### [PROVIDED RECORDS]
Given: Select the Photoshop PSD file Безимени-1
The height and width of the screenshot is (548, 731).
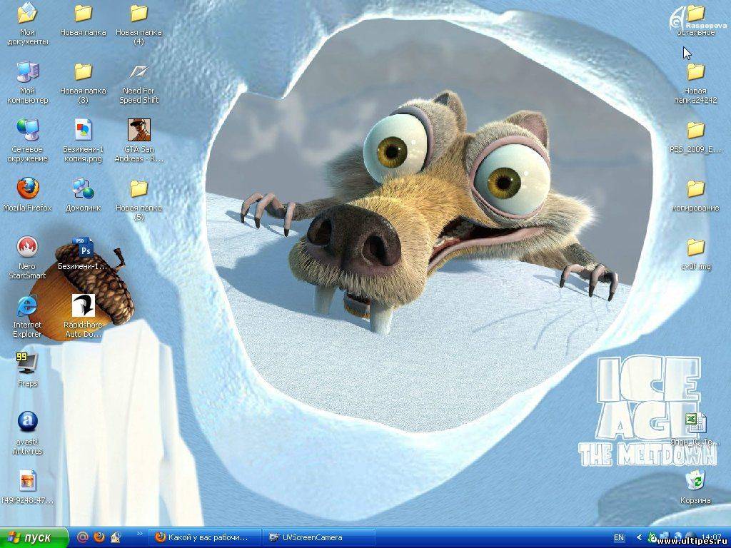Looking at the screenshot, I should click(84, 248).
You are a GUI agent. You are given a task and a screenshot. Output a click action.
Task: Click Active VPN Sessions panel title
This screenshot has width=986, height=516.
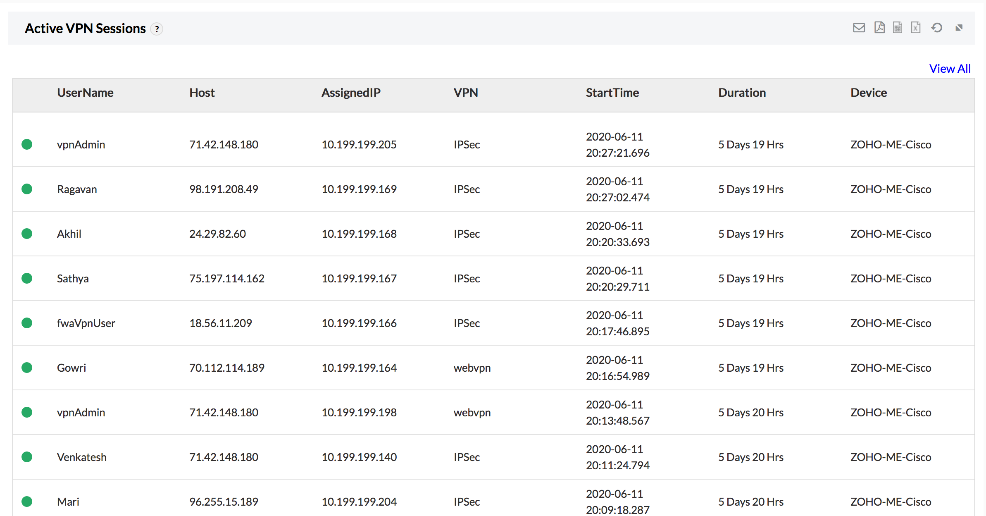click(86, 28)
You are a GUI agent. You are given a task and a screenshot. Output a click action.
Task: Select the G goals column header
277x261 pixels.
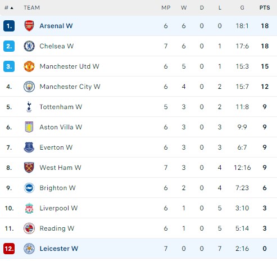[x=242, y=8]
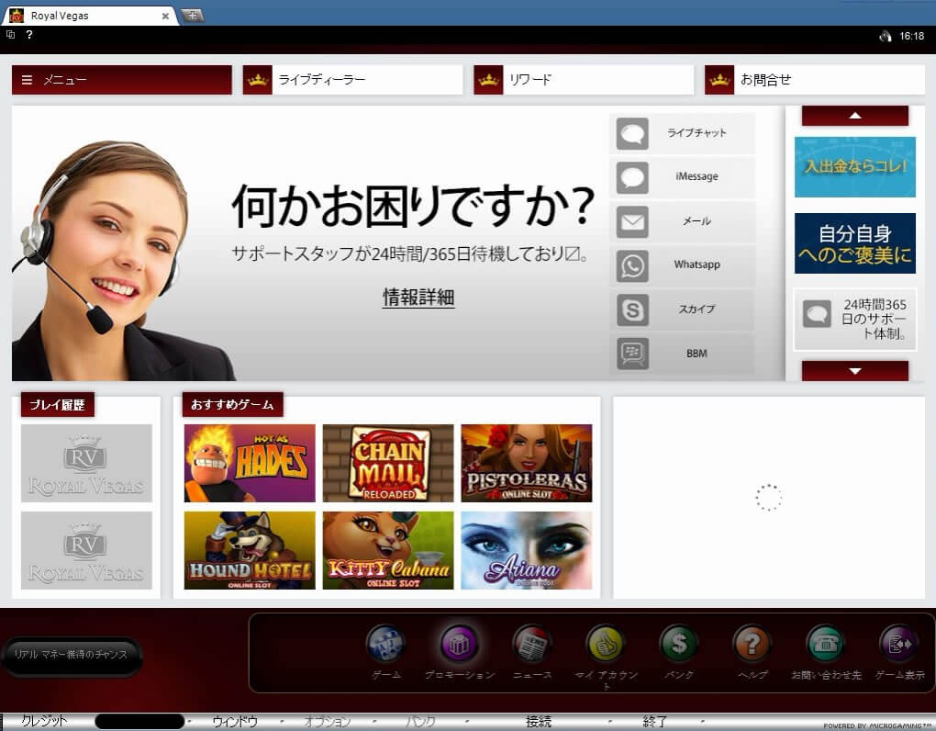Viewport: 936px width, 731px height.
Task: Choose Whatsapp contact option
Action: [x=682, y=265]
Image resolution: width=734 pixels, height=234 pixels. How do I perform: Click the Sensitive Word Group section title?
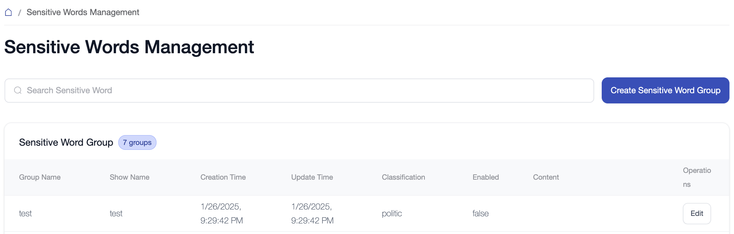66,143
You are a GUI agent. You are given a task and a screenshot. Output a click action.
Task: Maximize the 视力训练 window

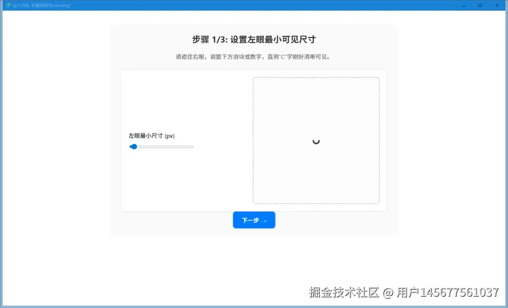[x=480, y=5]
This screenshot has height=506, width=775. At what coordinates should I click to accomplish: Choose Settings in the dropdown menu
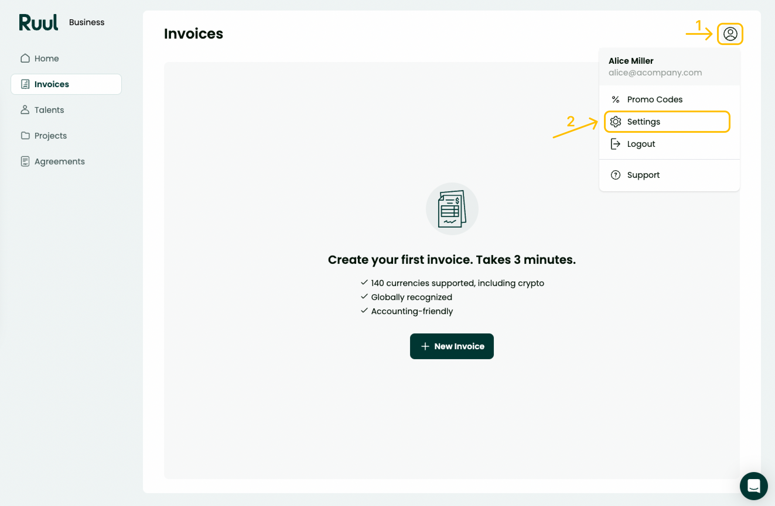(x=667, y=122)
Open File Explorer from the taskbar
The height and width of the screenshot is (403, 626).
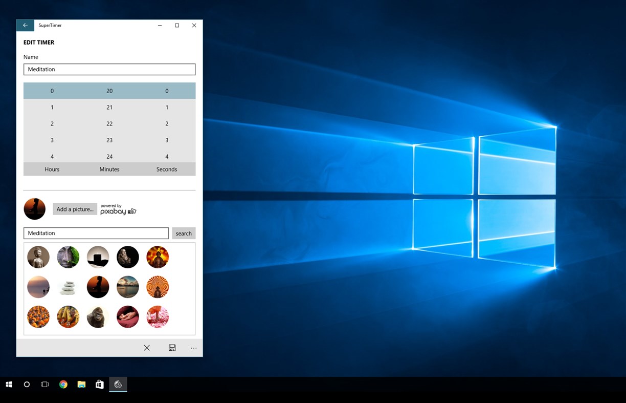[x=81, y=384]
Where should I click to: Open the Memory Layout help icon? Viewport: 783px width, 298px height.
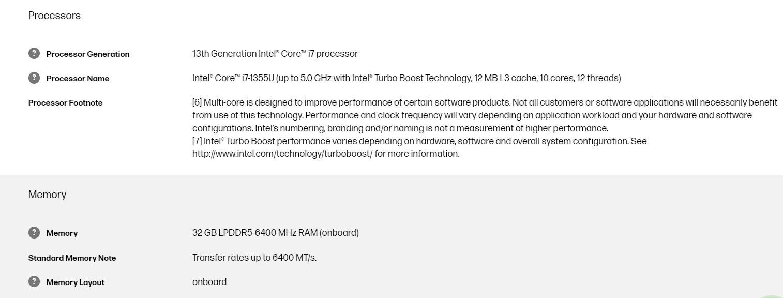[34, 281]
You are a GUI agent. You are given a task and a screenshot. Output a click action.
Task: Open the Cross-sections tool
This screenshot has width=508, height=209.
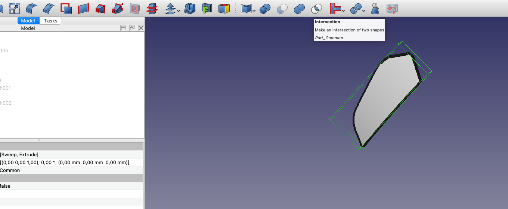151,8
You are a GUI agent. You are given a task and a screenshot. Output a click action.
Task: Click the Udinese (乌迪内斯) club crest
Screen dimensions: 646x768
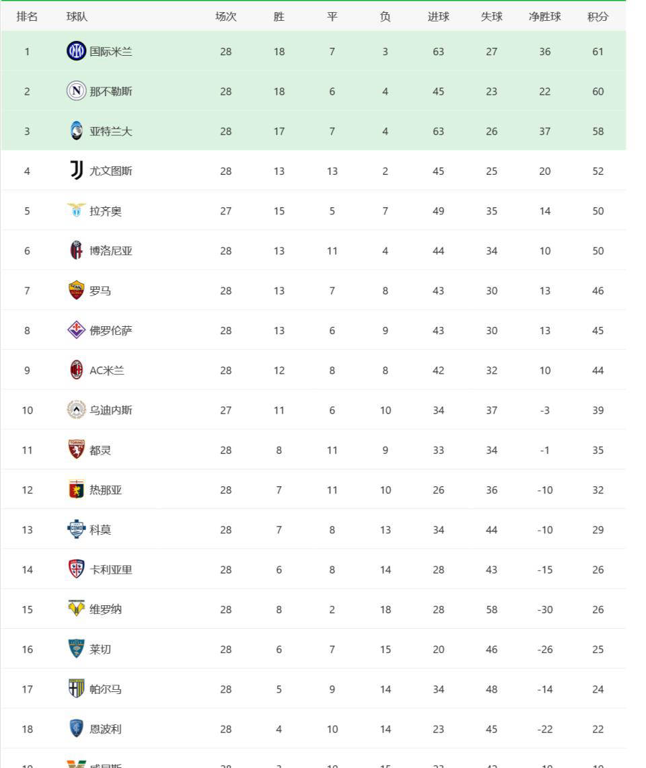coord(76,410)
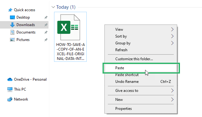Viewport: 202px width, 117px height.
Task: Click the OneDrive cloud icon
Action: click(10, 79)
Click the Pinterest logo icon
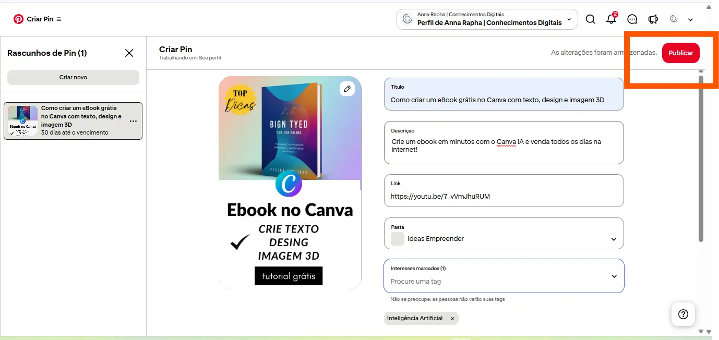The height and width of the screenshot is (340, 719). [18, 19]
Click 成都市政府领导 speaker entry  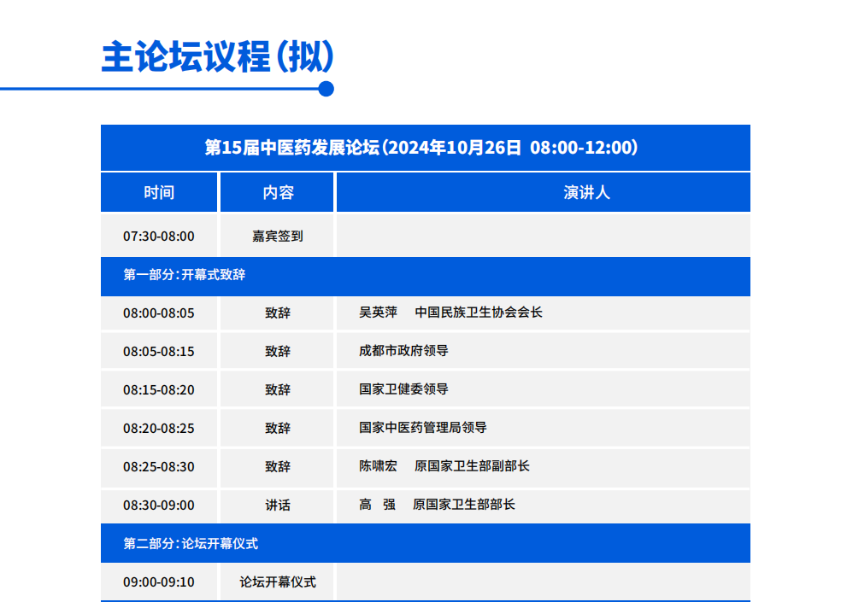(397, 351)
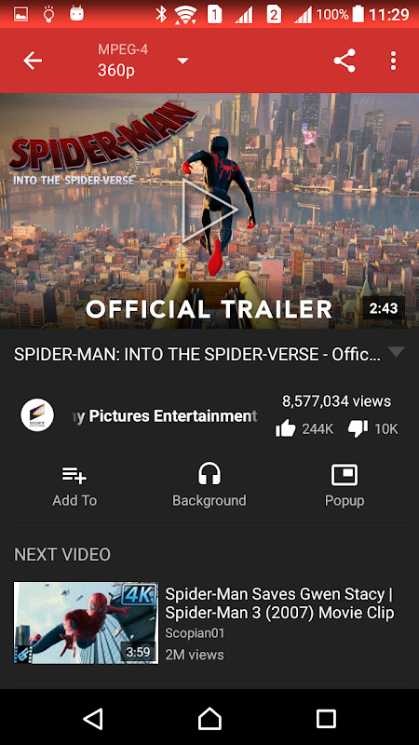Expand video description with title arrow

[396, 352]
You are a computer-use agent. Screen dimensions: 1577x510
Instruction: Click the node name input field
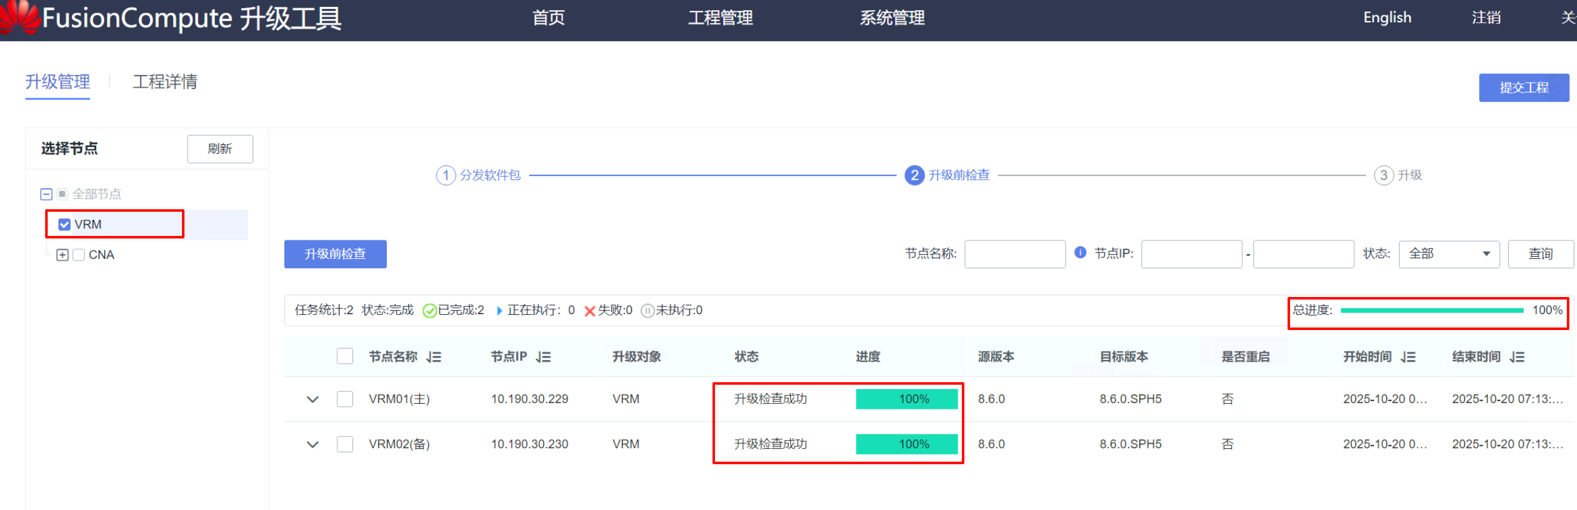tap(1014, 254)
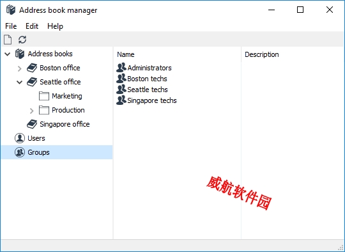Collapse the Seattle office node
The width and height of the screenshot is (345, 252).
coord(20,82)
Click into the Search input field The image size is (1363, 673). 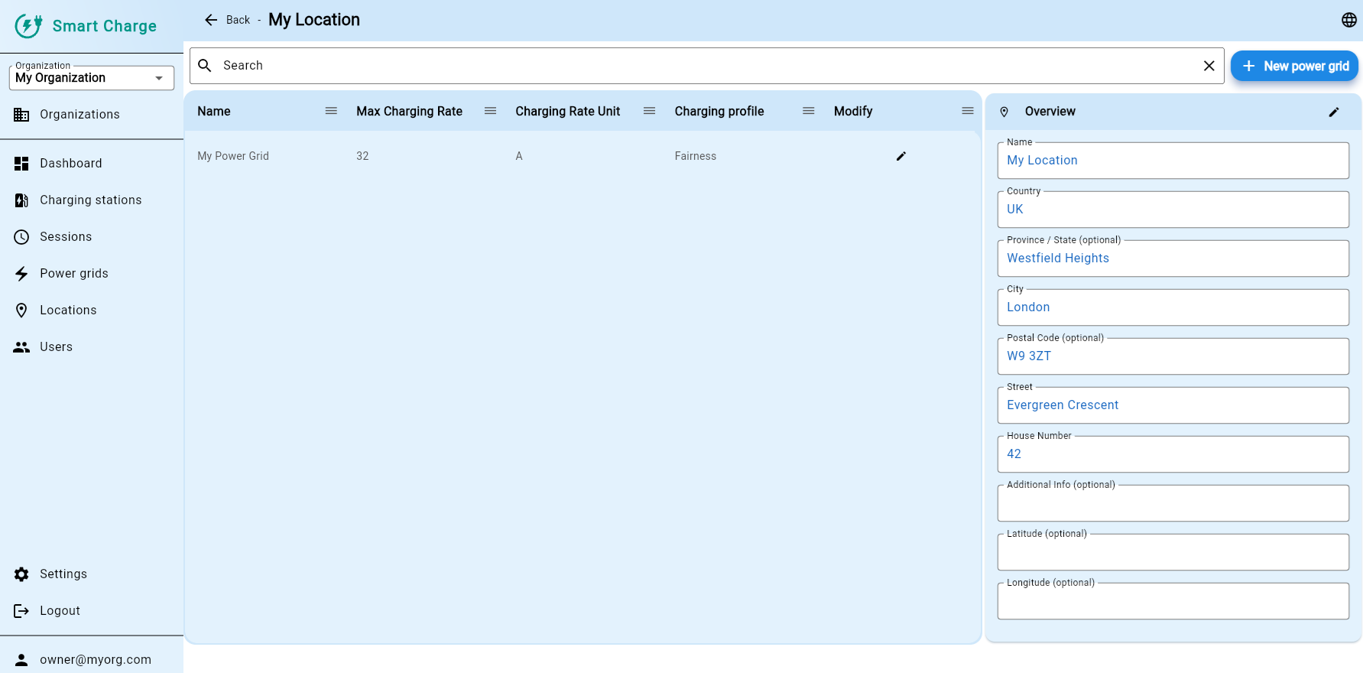[x=703, y=66]
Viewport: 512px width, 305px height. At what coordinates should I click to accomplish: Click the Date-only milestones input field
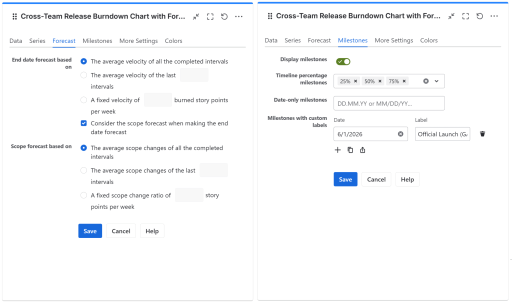click(389, 104)
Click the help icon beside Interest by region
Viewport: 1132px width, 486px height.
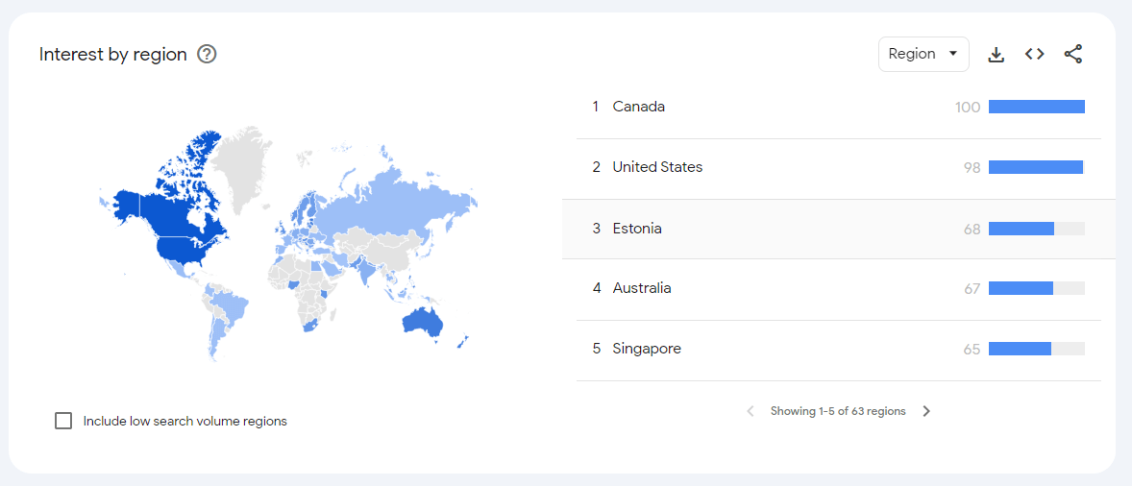207,54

### [TASK DETAILS]
Setting the pictures aside, return exactly the lines from the line with "Click the help icon beside Interest by region" through the last line of the listing above.

### [RESULT]
Click the help icon beside Interest by region
Viewport: 1132px width, 486px height.
207,54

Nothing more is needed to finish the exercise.